──────── Exercise data ────────
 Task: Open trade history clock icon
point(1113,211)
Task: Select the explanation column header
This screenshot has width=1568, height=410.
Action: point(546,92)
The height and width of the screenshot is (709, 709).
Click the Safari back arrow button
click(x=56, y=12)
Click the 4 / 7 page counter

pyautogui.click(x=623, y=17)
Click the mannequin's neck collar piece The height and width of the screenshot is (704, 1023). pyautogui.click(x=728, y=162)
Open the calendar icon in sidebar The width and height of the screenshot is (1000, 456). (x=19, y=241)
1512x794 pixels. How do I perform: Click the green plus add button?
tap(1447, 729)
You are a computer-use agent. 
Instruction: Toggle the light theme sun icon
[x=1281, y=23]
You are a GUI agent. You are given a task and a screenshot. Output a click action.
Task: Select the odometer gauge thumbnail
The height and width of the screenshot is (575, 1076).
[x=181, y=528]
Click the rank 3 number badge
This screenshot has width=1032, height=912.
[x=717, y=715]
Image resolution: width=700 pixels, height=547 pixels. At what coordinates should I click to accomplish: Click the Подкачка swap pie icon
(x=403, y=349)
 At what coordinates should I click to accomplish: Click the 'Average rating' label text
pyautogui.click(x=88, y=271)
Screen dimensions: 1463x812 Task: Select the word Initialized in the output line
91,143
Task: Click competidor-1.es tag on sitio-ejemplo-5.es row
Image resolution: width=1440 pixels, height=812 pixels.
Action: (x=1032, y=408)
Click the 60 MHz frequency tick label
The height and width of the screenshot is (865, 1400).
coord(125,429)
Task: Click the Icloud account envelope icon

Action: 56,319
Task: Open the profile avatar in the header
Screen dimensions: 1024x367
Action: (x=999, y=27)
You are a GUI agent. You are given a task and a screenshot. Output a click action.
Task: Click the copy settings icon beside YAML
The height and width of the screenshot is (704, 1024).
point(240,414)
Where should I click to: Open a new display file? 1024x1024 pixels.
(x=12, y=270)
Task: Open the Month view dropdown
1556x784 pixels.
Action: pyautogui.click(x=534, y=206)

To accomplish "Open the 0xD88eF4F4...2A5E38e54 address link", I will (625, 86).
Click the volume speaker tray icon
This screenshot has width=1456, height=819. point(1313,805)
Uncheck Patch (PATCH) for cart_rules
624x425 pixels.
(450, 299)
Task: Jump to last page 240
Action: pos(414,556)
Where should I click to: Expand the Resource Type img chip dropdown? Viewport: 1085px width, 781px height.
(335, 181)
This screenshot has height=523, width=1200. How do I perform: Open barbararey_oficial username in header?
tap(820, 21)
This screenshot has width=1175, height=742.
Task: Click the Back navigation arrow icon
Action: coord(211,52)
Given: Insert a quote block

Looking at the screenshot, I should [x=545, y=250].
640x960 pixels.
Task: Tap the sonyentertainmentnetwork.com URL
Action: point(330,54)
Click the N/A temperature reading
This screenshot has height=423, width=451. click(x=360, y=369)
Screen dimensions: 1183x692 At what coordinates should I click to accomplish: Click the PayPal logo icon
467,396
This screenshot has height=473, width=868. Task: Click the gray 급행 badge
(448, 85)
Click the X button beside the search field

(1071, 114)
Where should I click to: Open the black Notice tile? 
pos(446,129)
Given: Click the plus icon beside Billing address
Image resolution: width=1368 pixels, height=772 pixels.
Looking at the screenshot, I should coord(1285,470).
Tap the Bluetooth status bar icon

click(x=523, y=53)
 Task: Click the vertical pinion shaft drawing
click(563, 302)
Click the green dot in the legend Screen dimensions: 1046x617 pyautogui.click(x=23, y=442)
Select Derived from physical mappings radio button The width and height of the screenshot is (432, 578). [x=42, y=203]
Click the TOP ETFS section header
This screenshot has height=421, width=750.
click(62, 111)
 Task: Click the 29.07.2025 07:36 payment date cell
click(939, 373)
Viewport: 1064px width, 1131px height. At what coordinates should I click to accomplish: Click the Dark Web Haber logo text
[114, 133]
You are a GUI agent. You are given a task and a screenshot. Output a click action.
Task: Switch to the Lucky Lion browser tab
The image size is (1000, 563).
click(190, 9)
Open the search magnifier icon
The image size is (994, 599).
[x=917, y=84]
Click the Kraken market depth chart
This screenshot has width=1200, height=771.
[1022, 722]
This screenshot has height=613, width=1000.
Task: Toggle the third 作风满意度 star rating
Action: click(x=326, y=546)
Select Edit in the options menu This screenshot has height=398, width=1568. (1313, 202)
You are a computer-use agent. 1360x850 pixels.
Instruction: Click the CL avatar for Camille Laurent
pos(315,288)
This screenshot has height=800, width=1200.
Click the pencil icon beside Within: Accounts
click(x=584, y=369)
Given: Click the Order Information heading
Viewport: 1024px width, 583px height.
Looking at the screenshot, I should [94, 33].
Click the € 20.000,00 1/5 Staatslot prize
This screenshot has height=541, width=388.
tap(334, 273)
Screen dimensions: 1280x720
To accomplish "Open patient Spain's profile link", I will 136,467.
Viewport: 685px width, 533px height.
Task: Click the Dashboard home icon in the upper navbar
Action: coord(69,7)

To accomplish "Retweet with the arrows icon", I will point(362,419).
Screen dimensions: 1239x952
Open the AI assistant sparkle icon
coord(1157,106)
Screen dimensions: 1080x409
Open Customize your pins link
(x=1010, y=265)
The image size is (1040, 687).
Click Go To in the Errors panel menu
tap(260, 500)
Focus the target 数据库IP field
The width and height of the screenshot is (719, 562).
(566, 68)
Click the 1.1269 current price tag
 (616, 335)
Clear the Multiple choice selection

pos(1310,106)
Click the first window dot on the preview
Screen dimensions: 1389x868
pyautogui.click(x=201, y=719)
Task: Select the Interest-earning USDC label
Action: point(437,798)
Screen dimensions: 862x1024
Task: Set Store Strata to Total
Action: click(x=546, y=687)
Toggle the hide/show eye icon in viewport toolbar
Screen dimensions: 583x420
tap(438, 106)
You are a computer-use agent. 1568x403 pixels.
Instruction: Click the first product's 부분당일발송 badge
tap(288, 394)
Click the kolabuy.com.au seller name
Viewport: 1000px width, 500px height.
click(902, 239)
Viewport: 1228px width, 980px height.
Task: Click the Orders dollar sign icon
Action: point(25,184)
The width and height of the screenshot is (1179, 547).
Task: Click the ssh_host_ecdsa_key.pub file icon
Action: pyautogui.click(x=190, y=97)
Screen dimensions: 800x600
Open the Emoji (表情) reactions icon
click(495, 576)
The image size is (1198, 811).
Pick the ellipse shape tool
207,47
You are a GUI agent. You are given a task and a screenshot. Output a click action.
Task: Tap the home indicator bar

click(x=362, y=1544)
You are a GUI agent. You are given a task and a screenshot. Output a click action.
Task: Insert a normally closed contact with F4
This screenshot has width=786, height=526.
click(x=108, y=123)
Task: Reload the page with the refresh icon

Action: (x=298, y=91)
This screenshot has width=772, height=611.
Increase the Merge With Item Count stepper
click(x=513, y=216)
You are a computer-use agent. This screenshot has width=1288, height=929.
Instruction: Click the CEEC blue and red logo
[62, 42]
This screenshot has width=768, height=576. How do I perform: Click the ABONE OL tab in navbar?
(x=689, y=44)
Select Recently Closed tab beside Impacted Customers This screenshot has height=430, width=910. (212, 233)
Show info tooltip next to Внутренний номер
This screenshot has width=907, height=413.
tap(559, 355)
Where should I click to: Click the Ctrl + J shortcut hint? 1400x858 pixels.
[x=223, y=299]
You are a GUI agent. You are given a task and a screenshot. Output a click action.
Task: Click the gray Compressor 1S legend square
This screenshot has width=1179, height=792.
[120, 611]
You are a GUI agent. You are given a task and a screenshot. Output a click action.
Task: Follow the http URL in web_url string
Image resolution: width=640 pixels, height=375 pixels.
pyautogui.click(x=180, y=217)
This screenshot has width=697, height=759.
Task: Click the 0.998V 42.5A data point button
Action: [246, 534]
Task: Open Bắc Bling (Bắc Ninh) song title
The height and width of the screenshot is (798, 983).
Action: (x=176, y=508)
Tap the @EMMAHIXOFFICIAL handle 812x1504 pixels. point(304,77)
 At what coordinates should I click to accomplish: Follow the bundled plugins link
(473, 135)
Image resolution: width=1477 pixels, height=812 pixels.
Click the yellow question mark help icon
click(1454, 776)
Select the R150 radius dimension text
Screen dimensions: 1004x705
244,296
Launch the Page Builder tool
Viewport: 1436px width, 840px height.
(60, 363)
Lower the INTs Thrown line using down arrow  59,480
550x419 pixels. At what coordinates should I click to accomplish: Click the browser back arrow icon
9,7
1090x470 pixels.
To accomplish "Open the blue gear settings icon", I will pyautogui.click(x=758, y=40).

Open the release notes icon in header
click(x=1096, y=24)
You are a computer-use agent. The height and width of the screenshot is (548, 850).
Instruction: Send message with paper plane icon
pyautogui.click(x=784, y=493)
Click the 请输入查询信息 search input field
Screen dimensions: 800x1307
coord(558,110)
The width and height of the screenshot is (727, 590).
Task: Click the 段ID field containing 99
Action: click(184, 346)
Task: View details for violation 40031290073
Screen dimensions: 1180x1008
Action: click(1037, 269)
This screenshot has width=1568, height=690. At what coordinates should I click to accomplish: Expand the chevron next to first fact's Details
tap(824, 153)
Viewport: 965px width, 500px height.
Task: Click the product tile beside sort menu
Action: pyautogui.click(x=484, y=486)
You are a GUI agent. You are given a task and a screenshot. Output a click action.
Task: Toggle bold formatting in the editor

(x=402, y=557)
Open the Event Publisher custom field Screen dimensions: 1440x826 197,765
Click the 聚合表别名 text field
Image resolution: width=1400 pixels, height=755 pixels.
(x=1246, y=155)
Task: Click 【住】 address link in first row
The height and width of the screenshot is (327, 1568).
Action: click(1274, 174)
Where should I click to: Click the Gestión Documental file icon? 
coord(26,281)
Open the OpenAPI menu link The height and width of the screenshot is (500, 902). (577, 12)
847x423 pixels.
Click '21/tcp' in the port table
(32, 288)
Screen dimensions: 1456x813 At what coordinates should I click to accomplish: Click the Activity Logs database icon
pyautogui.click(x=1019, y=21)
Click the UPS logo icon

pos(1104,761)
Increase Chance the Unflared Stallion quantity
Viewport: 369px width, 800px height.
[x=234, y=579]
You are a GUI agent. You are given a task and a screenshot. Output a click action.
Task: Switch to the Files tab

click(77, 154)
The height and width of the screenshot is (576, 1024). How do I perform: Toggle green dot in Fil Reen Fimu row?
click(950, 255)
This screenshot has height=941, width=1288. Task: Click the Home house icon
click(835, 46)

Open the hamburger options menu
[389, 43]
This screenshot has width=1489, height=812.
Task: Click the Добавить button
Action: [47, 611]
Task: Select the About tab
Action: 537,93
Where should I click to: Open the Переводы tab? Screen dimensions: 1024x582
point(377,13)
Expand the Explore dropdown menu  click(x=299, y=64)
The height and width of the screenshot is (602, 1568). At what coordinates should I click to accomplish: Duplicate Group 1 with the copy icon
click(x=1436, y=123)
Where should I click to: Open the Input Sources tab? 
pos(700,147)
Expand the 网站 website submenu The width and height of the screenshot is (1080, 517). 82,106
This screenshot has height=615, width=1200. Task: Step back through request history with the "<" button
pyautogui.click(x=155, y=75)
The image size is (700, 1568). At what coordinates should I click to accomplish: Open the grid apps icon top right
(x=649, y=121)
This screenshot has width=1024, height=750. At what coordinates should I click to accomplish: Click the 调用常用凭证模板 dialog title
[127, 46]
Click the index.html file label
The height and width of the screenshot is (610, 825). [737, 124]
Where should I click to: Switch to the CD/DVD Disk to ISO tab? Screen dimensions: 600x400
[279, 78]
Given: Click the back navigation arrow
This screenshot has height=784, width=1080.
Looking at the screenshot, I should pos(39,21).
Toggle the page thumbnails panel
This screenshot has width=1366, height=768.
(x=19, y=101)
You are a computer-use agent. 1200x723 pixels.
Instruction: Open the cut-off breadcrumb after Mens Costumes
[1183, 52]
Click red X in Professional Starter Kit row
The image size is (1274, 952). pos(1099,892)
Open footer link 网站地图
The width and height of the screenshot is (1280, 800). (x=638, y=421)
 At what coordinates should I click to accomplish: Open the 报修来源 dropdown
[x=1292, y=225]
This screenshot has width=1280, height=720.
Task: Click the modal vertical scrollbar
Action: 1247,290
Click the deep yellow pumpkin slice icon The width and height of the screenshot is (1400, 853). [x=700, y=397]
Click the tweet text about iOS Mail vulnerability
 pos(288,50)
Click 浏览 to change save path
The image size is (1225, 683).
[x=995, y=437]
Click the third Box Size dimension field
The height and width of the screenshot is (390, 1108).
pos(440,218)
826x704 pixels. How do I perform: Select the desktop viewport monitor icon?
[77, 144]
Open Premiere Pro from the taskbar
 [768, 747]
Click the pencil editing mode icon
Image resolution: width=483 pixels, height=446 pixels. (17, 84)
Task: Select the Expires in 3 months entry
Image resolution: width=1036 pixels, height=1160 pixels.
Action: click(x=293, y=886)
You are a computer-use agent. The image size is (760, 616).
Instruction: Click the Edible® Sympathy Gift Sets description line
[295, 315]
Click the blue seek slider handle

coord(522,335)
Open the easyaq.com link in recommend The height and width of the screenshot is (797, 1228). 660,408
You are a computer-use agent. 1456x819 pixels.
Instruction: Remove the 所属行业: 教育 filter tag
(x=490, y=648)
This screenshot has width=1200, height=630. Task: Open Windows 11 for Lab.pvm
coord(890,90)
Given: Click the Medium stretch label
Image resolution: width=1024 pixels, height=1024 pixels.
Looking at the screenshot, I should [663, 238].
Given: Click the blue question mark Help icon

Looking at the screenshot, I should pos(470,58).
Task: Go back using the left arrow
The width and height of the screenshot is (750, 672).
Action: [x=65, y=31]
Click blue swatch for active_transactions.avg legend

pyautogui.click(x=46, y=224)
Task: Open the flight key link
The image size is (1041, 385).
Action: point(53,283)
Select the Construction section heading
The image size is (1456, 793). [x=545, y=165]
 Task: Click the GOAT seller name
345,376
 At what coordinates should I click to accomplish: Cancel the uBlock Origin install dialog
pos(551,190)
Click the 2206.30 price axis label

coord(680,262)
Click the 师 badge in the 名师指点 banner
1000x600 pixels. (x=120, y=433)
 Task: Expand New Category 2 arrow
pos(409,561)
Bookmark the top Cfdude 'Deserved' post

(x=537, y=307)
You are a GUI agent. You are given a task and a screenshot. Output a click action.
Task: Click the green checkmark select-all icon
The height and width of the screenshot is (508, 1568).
────────
[Exercise goal]
Nothing but the lines from the one with "Task: Click the green" through the end of the data above should be reproduced, each exactly, both ends included.

[Output for this exercise]
Task: Click the green checkmark select-all icon
The height and width of the screenshot is (508, 1568).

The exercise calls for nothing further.